ComponentDescription
Type”gp” or “GP” for a genotype probability. Genotypes Probabilities have multiple fields/columns per marker as described below.
Number of alleles (nA)Usually 2, but any number > 2 is accepted.
Number of genotypesThis is the number of genotypes that could be present, including lethals, even if not all genotypes are in your dataset. So if you have no 22 genotypes in your dataset, and you are grouping 12 and 21 together as one genotype, then these are the genotypes in this list: [11, (12 or 21), 22], and the number of genotypes is 3, not 4.
Genotype NumberThis is only included if type is GP. This is the number of the genotype to which the probability belongs, as in the examples above for 2 and 3 alleles and the two possible numbers of genotypes for each of these. So for 2 alleles and 3 genotypes (2_3) the genotype numbers are 1 for p(11), 2 for p(heterozygote) and 3 for (22), and the data columns contain probabilities ranging 0 to 1. Multiple fields for a given marker should be grouped together in the data file, and presented sequentially according to genotype number. Genotype number 1 can be omitted, as noted below.
Marker/Locus NameIt is critical that the multiple genotype probability fields for a single marker locus use exactly the same marker name. It is recommended to append a dash to the marker name as in the “M1-” example above because marker name is usually followed directly by the name of one of its alleles in graphical output. Do not use a space in a name. Marker names should not be longer than 12 characters.
Allele 1 NameAlphanumeric text. Do not use a space in a name. No longer than 4 characters.
Allele 2 NameAs above
Allele n nameAs above, name all nA alleles

For genotype probabilities, where the number of genotypes is n, there can be n fields for that marker, with values summing to 1 for each individual candidate (a checksum is carried out, with some allowance for rounding error), but it is also possible to omit the field for the first genotype, giving n-1 fields for the marker. In the latter case, the code detects the omission, and the probability for the first marker genotype is generated in the code. For example, two biallelic markers (M3 and M4) are presented below as genotype probabilities:

gp_2_4_1_M3-_1_2
gp_2_4_2_M3-_1_2
gp_2_4_3_M3-_1_2
gp_2_4_4_M3-_1_2

And

gp_2_4_2_M4-_1_2
gp_2_4_3_M4-_1_2
gp_2_4_4_M4-_1_2

For M3-, all four genotype probabilities are included, but for M4- the first probability is not included, such that it will be deduced by MateSel.

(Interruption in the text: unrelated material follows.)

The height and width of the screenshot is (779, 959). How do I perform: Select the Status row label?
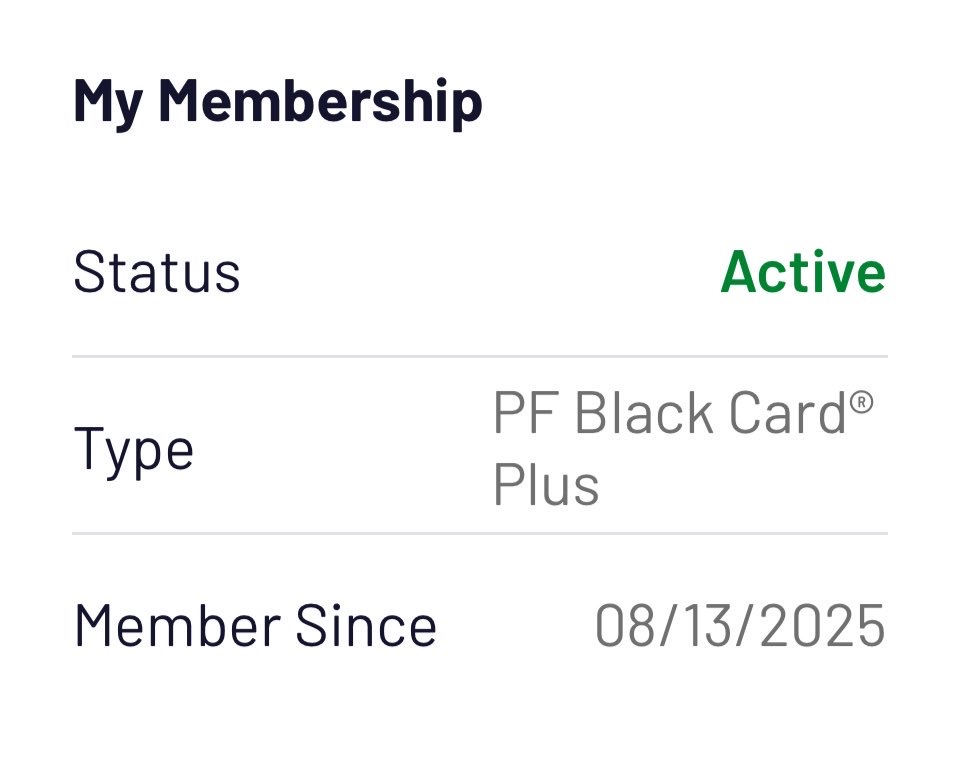pyautogui.click(x=157, y=271)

The core MateSel code converts all genotype and genotype probability information to handle genotype probabilities for all nA² genotypes at each marker locus. This is appropriate, as even where candidate genotypes are specified, the results for prospective progeny have to be given as probabilities (eg. a mating 12 x 12 gives progeny probabilities of ¼ for each genotype: 11, 12, 21, 22). Moreover, even if supplied candidate genotypes or genotype probabilities do not show direction of inheritance for heterozygotes (eg. 12 versus 21), such information can still be generated for prospective progeny (eg. progeny from a 11 x 22 mating are all 12, and none are 21).

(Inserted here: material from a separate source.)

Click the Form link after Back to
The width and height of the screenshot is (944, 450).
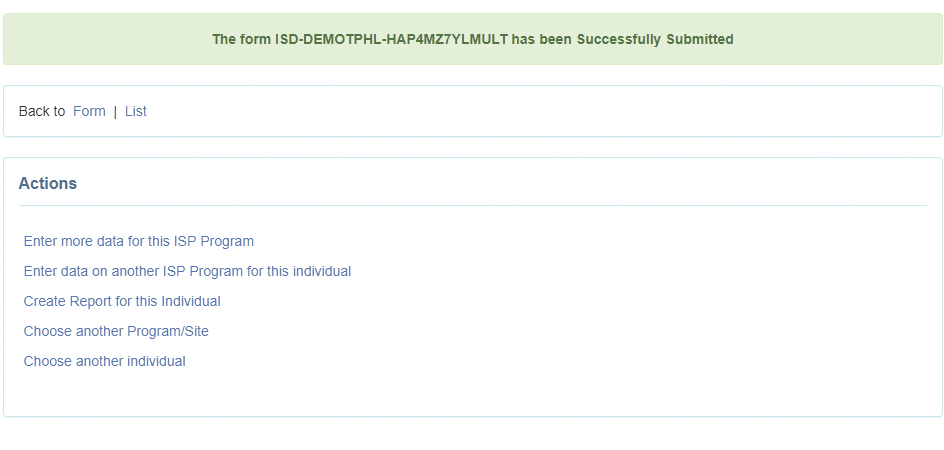(89, 111)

The content above just tells us how to construct the header name for genotype probabilities, but what values do we enter for each candidate? Each value will be a continuous number ranging from 0 to 1 representing the probability of the candidate having the genotype in question.

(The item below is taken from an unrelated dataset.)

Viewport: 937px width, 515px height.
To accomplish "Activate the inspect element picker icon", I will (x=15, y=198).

Genotypes denoted as 0 or a period . are treated as missing. Where a full set of genotype probabilities is provided and they do not sum to 1 (strictly abs(sum-1.)>0.000001 ) then that locus is treated as missing for that individual. Where an incomplete set of genotype probabilities is provided (all but the first) and the first probability is deduced to be negative (strictly < -0.00001) then an error message will appear on the interface or console. An individual with missing genotypes or genotype probabilities is allocated the raw mean of genotype probabilities for current candidates (i.e. excluding those who are only listed as candidates in CommittedMatings.txt) that have legal genotypes or genotype probabilities.